Sans présence physique sur le lieu de travail, l’exigence de contrôle des heures perd de son importance. Or la gestion du temps de travail sur le mode de la confiance n’est pas encore une norme.
(Photo: iStockphoto)
Renoncer à enregistrer les heures travaillées? Le projet du nouvel article 73a de l’Ordonnance 1 relative à la loi sur le travail (LTr) réalisé par le Secrétariat d’Etat à l’économie (SECO) et dont la mise en consultation vient de s’achever au 30 novembre 2012, ne suscite pas l’enthousiasme sur le marché du travail. Sa réalisation avait déjà entraîné des débats animés, notamment au sein de la Commission fédérale du travail. Les syndicats estiment que la mesure est défavorable aux employés qui risquent de travailler gratuitement, avec en sus plus de stress. Pour leur part, les patrons estiment que les changements sont nécessaires pour accompagner la flexibilisation du travail, mais ils ne sont pas per-suadés non plus du bien fondé du projet.

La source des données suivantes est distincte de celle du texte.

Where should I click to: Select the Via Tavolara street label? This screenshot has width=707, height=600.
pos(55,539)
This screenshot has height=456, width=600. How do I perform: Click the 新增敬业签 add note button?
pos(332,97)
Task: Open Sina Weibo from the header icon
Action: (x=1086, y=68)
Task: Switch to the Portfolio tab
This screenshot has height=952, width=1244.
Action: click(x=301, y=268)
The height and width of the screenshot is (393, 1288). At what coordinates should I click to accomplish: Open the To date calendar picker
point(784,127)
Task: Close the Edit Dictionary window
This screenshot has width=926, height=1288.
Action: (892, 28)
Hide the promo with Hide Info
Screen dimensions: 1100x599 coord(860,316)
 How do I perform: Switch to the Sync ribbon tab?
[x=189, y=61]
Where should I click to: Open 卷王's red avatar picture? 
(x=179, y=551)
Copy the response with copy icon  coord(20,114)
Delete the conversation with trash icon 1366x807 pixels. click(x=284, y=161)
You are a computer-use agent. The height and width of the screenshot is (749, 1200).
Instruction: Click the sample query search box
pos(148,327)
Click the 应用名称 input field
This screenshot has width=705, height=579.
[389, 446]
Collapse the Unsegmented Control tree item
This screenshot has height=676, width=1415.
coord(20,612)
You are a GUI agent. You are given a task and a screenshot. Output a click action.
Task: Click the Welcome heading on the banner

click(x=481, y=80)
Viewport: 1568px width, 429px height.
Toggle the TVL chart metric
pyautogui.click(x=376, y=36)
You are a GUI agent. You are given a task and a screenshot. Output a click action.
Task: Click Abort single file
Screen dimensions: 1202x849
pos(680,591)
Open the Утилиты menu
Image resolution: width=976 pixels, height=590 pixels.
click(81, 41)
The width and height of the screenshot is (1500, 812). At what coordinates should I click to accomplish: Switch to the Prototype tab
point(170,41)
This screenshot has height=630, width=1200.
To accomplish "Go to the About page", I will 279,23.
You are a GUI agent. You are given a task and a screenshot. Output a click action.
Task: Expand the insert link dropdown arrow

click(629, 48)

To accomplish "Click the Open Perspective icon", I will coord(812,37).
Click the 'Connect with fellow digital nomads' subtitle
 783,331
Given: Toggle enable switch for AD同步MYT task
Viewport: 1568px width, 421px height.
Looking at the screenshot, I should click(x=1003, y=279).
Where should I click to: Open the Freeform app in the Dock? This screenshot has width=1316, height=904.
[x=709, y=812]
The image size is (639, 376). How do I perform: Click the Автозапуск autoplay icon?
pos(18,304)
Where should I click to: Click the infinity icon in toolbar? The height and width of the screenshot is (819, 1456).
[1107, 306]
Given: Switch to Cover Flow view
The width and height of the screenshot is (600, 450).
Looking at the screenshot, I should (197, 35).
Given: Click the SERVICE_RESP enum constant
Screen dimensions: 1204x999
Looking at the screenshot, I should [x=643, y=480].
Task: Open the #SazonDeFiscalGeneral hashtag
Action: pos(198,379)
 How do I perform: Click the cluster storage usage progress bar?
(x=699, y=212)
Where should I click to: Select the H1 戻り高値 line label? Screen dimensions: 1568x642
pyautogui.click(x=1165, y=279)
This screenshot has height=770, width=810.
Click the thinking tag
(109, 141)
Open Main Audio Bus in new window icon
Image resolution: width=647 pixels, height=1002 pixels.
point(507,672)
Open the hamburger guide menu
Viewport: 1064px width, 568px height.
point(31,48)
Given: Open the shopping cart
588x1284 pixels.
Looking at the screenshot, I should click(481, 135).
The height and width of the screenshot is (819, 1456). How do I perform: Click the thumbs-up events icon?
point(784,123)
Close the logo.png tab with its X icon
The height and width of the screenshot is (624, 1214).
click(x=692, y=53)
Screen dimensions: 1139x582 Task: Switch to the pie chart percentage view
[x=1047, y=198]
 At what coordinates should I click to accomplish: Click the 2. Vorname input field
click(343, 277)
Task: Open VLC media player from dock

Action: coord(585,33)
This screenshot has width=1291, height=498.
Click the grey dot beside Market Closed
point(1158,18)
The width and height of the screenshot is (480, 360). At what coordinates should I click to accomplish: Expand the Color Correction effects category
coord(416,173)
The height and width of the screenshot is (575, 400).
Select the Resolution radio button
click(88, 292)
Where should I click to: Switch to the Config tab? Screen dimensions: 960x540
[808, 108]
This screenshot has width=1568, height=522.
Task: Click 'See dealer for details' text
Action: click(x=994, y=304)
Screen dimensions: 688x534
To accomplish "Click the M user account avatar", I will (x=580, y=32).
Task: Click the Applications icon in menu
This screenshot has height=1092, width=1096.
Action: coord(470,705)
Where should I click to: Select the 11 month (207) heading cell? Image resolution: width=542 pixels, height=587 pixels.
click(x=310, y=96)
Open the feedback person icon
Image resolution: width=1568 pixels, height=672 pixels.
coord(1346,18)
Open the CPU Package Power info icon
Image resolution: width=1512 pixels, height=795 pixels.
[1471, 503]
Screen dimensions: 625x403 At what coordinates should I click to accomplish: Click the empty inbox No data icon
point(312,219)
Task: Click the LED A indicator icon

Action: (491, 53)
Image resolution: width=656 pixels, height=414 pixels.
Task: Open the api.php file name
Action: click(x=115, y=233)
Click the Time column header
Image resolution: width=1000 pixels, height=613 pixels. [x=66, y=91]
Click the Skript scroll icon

Retour sur cette nouvelle disposition de la loi sur le travail.
Moins de 4 pour cent des salariés concernés
Pour commencer, le projet définit une certaine catégorie de collaborateurs pouvant renoncer à enregistrer les heures, soit ceux dont le revenu annuel brut dépasse 175 000 francs et ceux autorisés à signer selon le registre du commerce. «Selon un rapport sur les horaires de travail flexible en Suisse, un quart des employés très qualifiés ou cadres dirigeants ne saisit pas leur temps de travail, contre 11 pour cent des subordonnés. Nous avons décidé de définir un groupe res-treint et facile à délimiter. Concrètement, la mesure concerne moins de 4 pour cent des salariés en Suisse», relève Marie Avet, porte-parole du Seco. Ce dernier justifie encore son choix en expliquant qu’il s’agit d’une catégorie d’employés qui peuvent répartir leur temps de travail librement et qui savent se défendre si leurs heures de travail excèdent les limites. «Selon la situation, la personne peut aussi recevoir en contrepartie plus de salaire ou des jours de vacances supplémentaires. De telles modalités doivent cependant être réglées de manière individuelle et ne font pas objet de la révision d’ordonnance prévu», met en avant Marie Avet.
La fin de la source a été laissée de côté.